What lessons from 2025 can assist studios today?
Pavel: For games that rely on regular player activity—from casual and hybrid to midcore and other free-to-play projects—LiveOps should be embedded from the start. Experience from 2025 has highlighted several principles crucial for long-term development:
- embed the "game as a service" architecture: server-side, analytics, segmentation, and flexible configuration right from the project's inception;
- invest in analytics: understanding player behavior and regular hypothesis testing are the foundation of personalization;
- maintain a balance between planning and flexibility;
- ensure the independence of the LiveOps team so that the cycle of "idea—launch—measurement" does not rely on the main development;
- foster an open dialogue with players: transparency in decision-making directly influences loyalty and retention.
These principles help to operate sustainably even amid high competition.
What trends do you anticipate in LiveOps tools and automation in 2026?
Mikhail: In 2026, LiveOps will continue to evolve in several directions:
- automation will intensify: behavior analysis, churn prediction, offer selection;
- interest in comprehensive platforms that combine tools, analytics, and event management will increase;
- the significance of predictive models will grow—studios need to anticipate audience reactions to changes;
- the standards of LiveOps content quality will rise—templates and logic sets will help maintain high levels even for small teams;
- successful practices will spread even faster between genres and projects.
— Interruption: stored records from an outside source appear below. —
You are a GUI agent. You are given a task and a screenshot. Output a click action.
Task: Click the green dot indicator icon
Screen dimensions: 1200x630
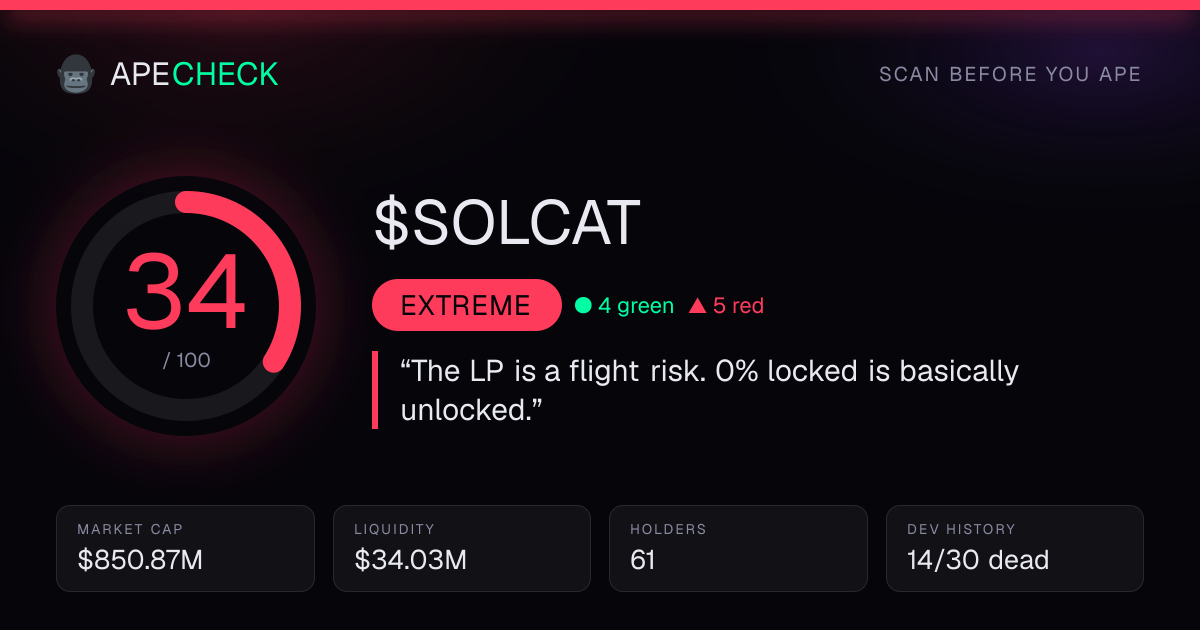tap(583, 306)
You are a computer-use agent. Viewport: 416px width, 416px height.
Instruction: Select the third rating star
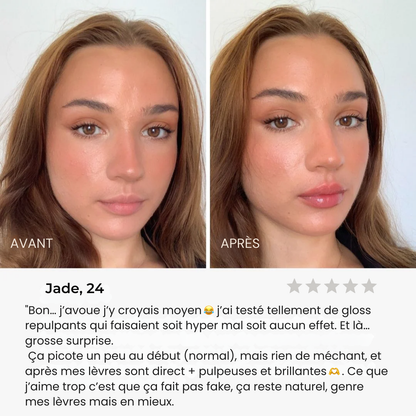click(x=332, y=286)
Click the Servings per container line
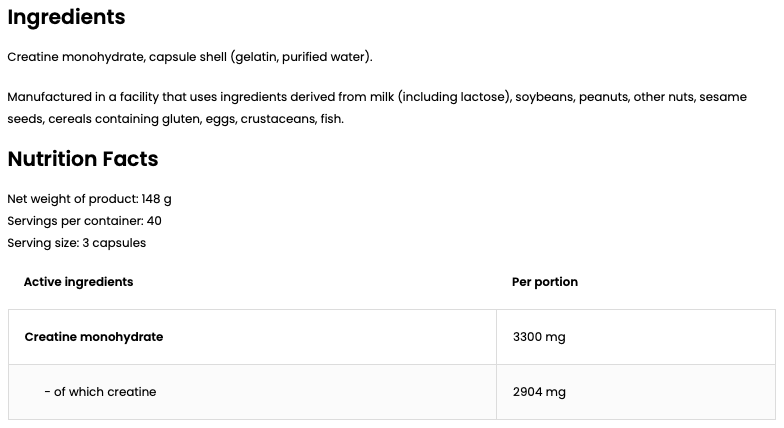 click(x=84, y=221)
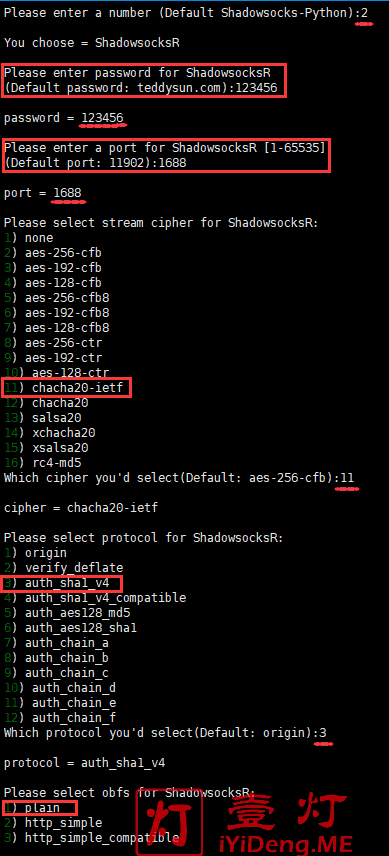Click the protocol selection input 3
This screenshot has height=856, width=389.
[x=323, y=733]
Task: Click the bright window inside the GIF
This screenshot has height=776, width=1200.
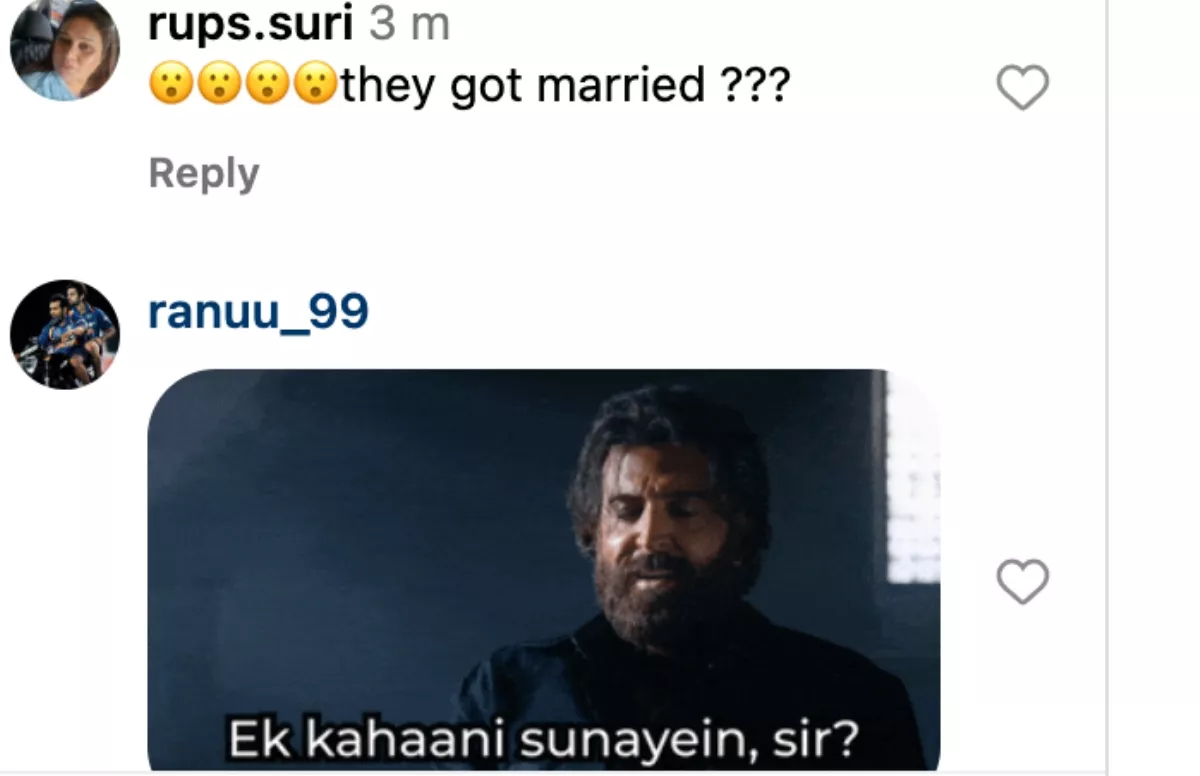Action: coord(912,478)
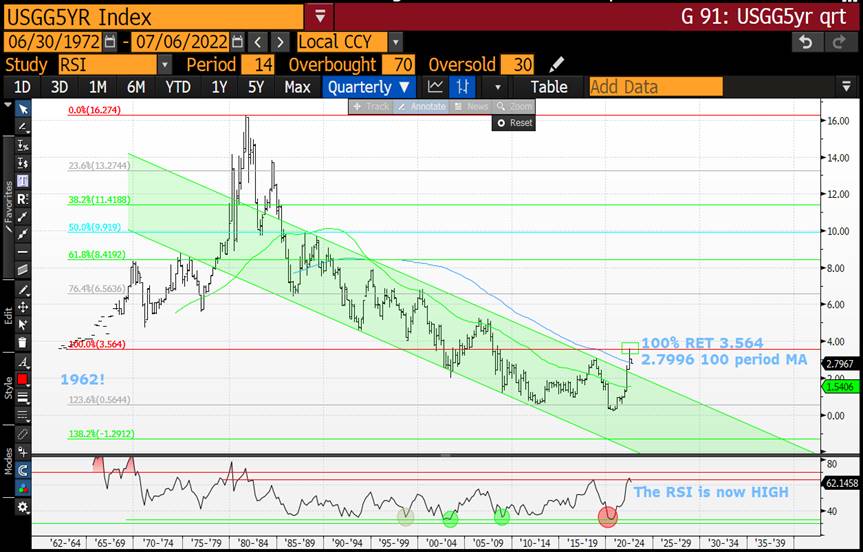Expand the Local CCY currency dropdown

[396, 42]
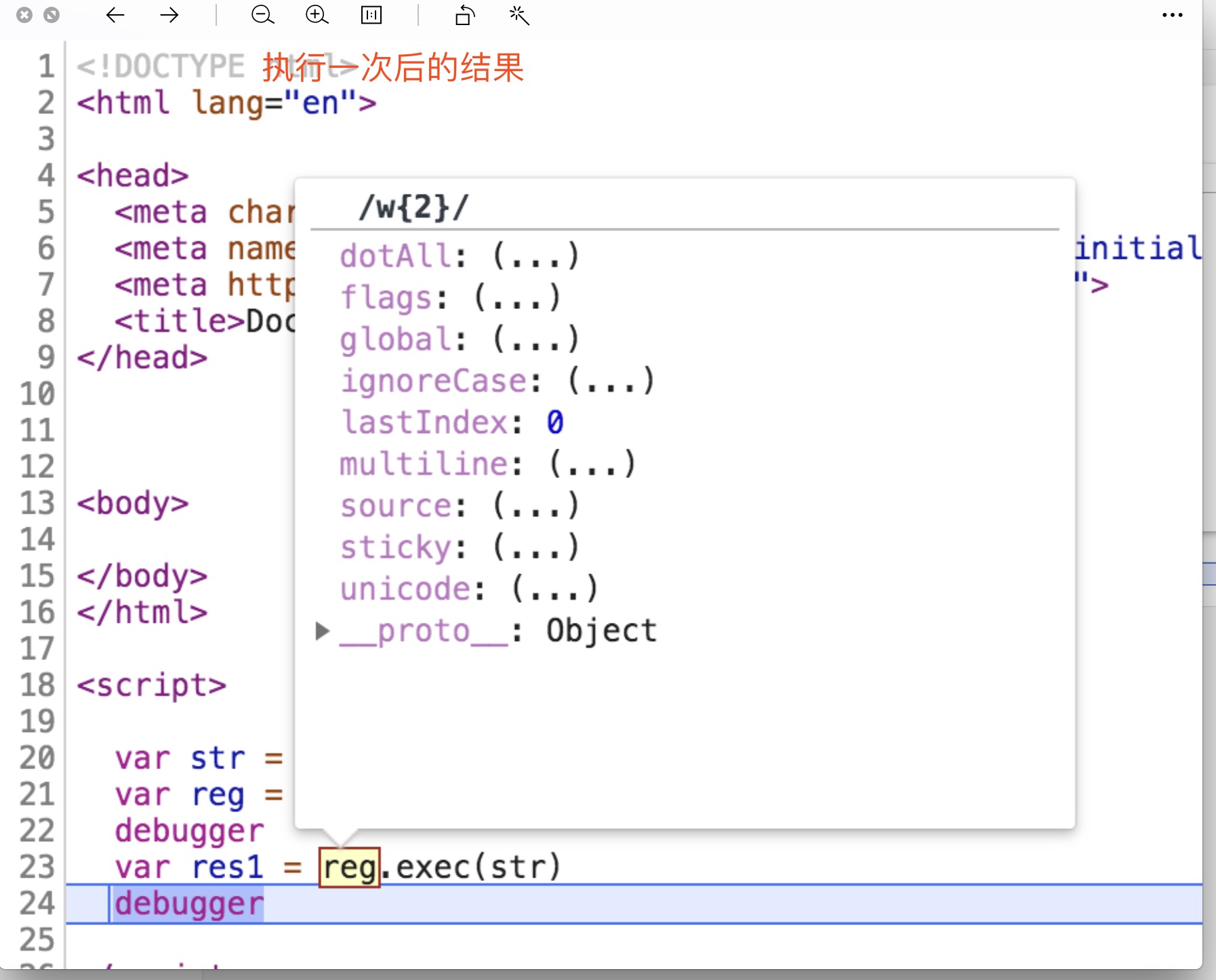Screen dimensions: 1216x980
Task: Evaluate the flags getter (...)
Action: (516, 298)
Tools are becoming more powerful and accessible, and interest in LiveOps is growing across projects of all sizes.
What goals are set for 2026?
Pavel: In 2026, we continue advancing towards a more comprehensive and user-friendly platform. Key objectives include:
- expanding the template library;
- developing the "Publisher Platform" and enhancing portfolio management tools;
- testing automation tools—segmentation, personalization, dynamic pricing;
- improving integration and performance for projects of various scales;
- building an ecosystem around Balancy—templates, training, methodologies, and support.
These directions will help studios work faster, more confidently, and focus on game quality and player engagement.